(DATA FOR ANALYSIS begins)
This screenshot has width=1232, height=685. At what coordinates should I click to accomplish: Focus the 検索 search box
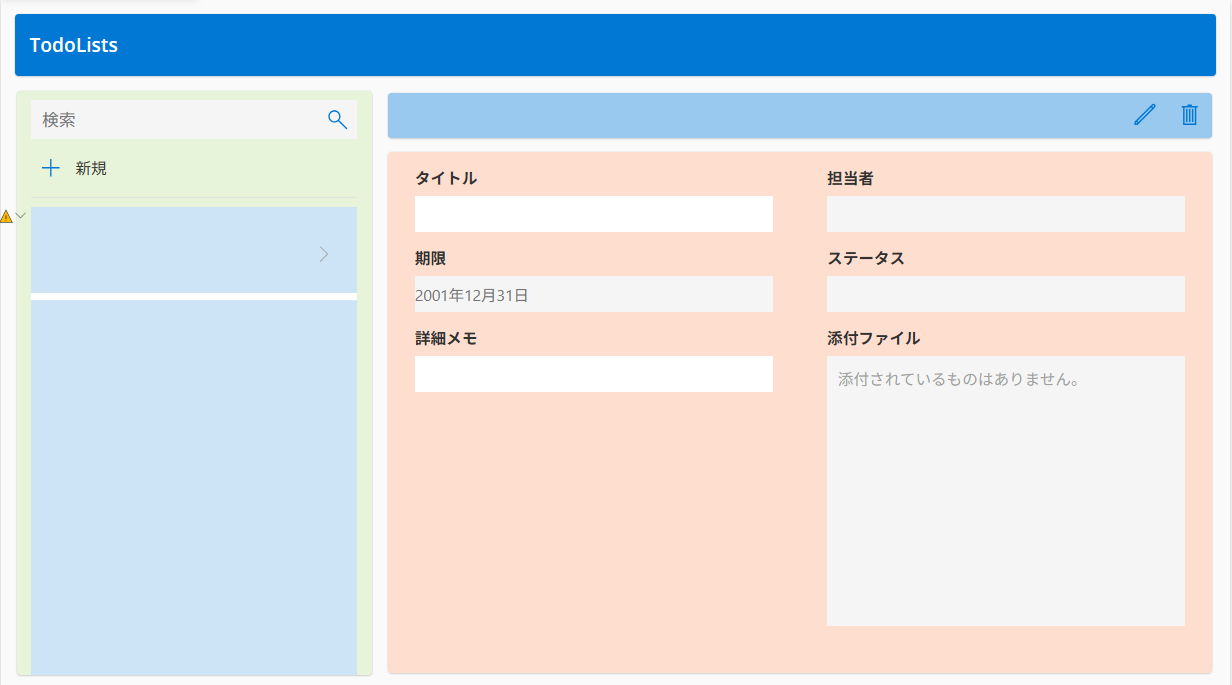pos(180,119)
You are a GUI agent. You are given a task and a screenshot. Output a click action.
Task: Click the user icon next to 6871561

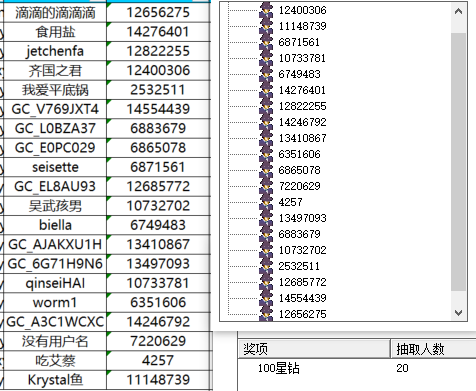point(266,42)
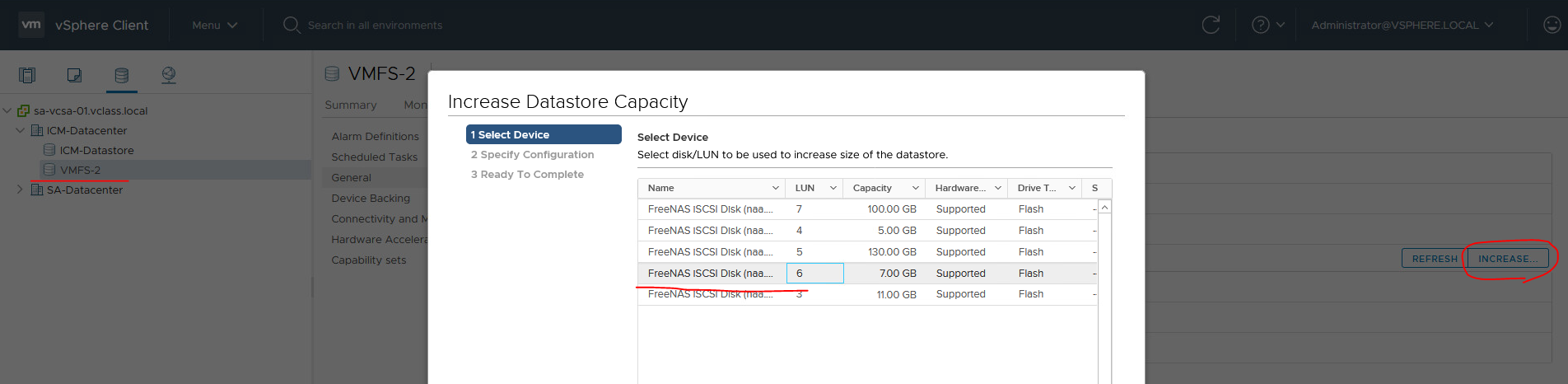The image size is (1568, 384).
Task: Select the ICM-Datastore tree item
Action: 96,150
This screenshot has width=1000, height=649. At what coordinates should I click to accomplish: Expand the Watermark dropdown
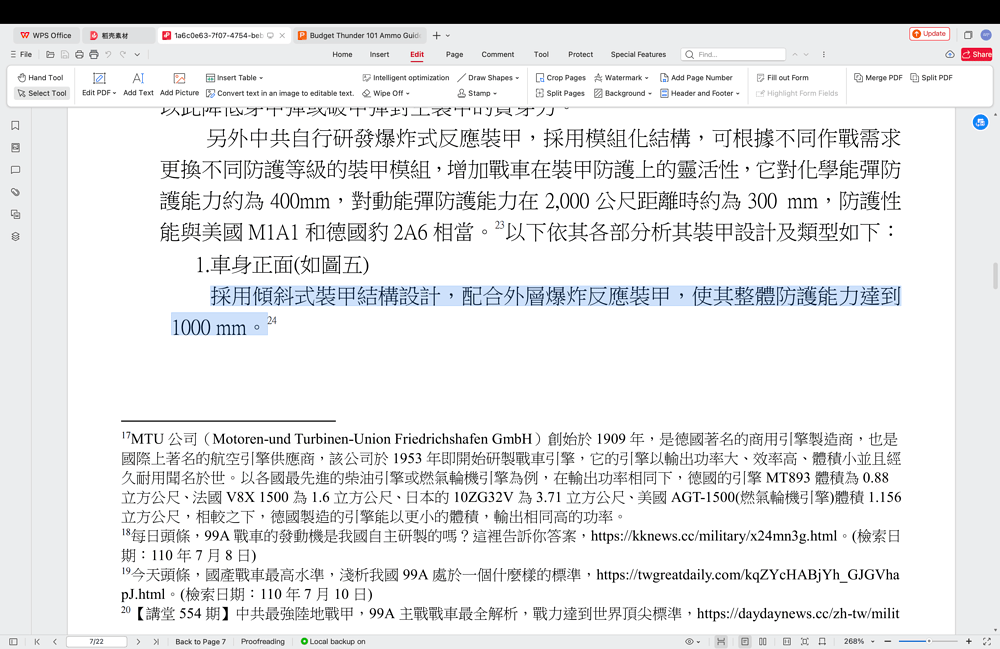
(DATA FOR ANALYSIS ends)
◆ **TASK REQUIREMENTS**: Print the records exactly and omit all pictures.

◆ **SOLVED PROBLEM**:
This screenshot has width=1232, height=685. At what coordinates should I click to accomplish: Focus the 検索 search box
pos(180,119)
You are a GUI agent. You are given a task and a screenshot. Output a click action.
Task: Click the user icon next to 6871561

point(266,42)
The image size is (1568, 384).
Task: Select the ICM-Datastore tree item
Action: 96,150
This screenshot has width=1000, height=649. At what coordinates should I click to accomplish: Expand the Watermark dropdown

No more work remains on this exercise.